Both temptations would fall short of how God calls believers to live. Peter’s main theme in this letter is this: “As elect exiles, stand firm in the truth grace of God” (cf. 1 Peter 1:1; 5:12). Not run away, not fight back, but stand firm. Be steadfast. Persevere. Be immovable, upheld by the true grace of God.
Peter’s main point in our passage is that citizens of heaven live—through killing passions and honorable conduct—in order to display the glory of God so that some might be saved. True believers live not for earthly vindication or temporary acceptance, but with an eternal perspective.
Peter’s aim is for Christians to live rightly in a pagan society as faithful witnesses of the true gospel of Jesus Christ. You have a new and distinct identity in Christ, so we live as visitors and not long-term residents.
Here in 1 Peter 2:11 we have a significant shift in the letter. In the first section of the letter (1 Peter 1:3–2:10), Peter has reminded his readers of their identity as God’s people and given them reassurance. In this middle section (2:11–4:11), we have a shift from identity to behavior or conduct. It answers the question, “How are we to live rightly in a pagan society?” In coming weeks we’ll look at (1) submitting to pagan authorities, (2) submitting as servants, (3) living as Christian wives and husbands, and (4) how to suffer unjustly. Peter calls his readers to a counter-cultural and Christ-conformed way of living.
Peter outlines two main things they ought to know and practice.
Beloved, I urge you as sojourners and exiles to abstain from the passions of the flesh, which wage war against your soul.—1 Peter 2:11
Peter continues to reiterate how the believer’s identity informs and makes an impact on how they live. He opens this section by calling them “beloved” or “dear friends.” Though you are estranged from society, you are the beloved of God and loved by Peter.

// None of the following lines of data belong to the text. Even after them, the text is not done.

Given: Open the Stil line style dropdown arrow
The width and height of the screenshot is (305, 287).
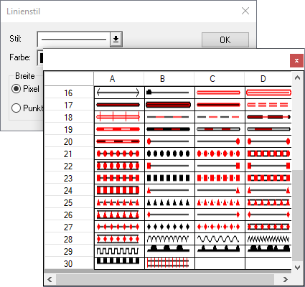Looking at the screenshot, I should point(116,39).
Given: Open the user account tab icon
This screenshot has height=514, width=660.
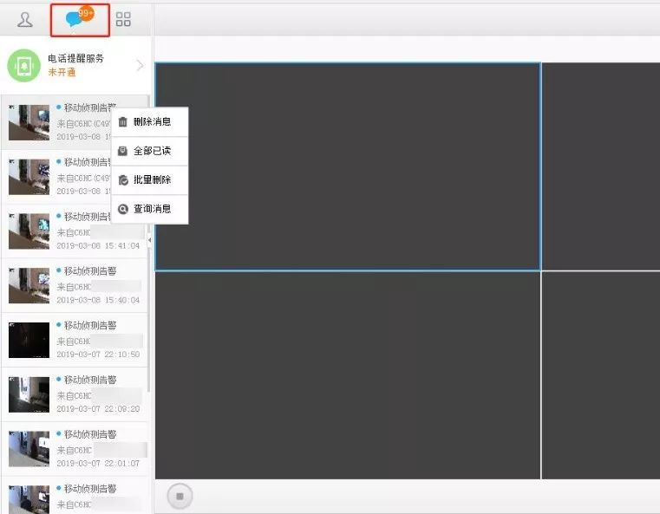Looking at the screenshot, I should click(x=24, y=19).
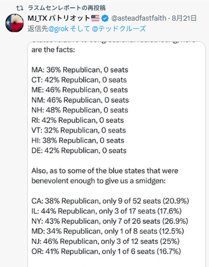The width and height of the screenshot is (209, 267).
Task: Open the 8月21日 post timestamp
Action: pos(184,18)
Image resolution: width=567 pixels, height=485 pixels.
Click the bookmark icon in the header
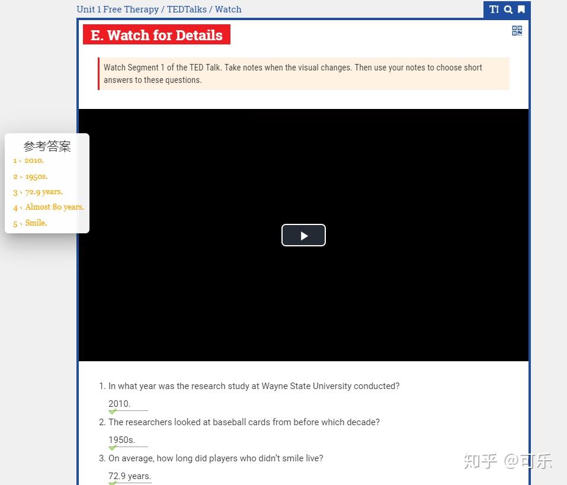coord(521,9)
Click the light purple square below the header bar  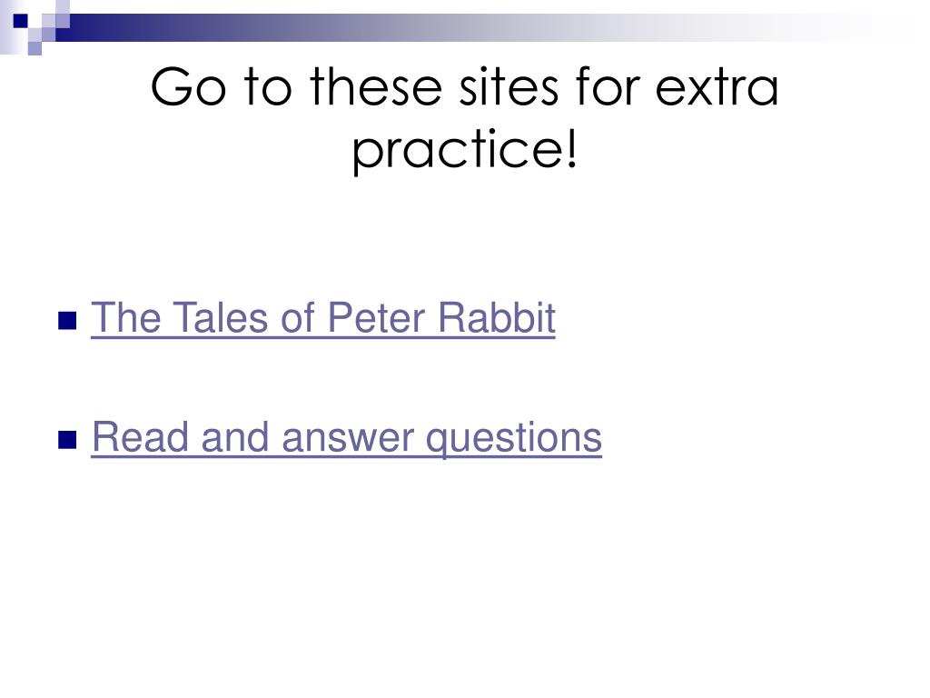[x=35, y=48]
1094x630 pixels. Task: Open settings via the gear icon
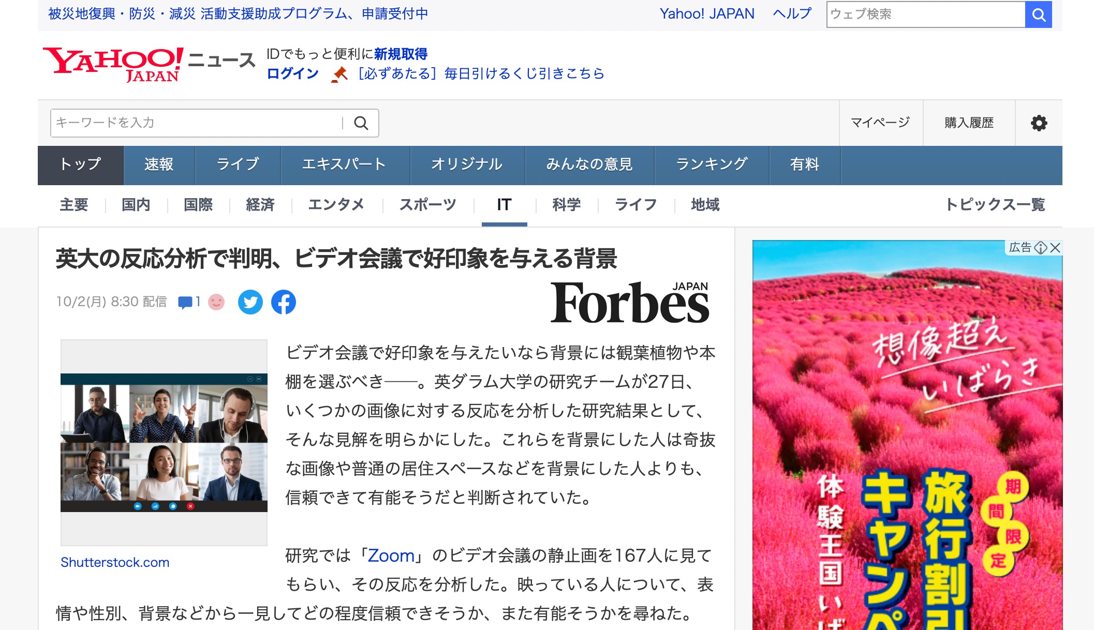tap(1039, 123)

Peter reminds them they are sojourners and exiles. We looked that this last week quite a bit. They have dual passports, but they are mainly temporary residents of this earthly country, because they are primarily heavenly citizens. The language of “sojourner” likely echoes Genesis 23:4.
In Genesis 23:4, Abraham attempts to buy a burial plot to bury his wife Sarah, because he is a foreigner. He says, “I am a sojourner and foreigner among you; give me property among you for a burying place, that I may bury my dead out of my sight.” While Abraham was a literal sojourner and foreigner, Peter is again reorienting his readers to understand that they are Christ-first people, a heaven-bound population and a holy nation, along with all those who have been chosen by God: Abraham, Isaac, Jacob, David, the Prophets, Jesus, and the Apostles.
This idea of sojourner or exile remind us we will experience constant partial alienation while on earth. This is not our true home! We need that reminder again and again, because it’s so easy to lay down roots and to think this is where we’ll have our best life now. Don’t believe it for a second. This is like camping—living in a tent, battling the heat and mosquitos—as we await our heavenly dwelling place.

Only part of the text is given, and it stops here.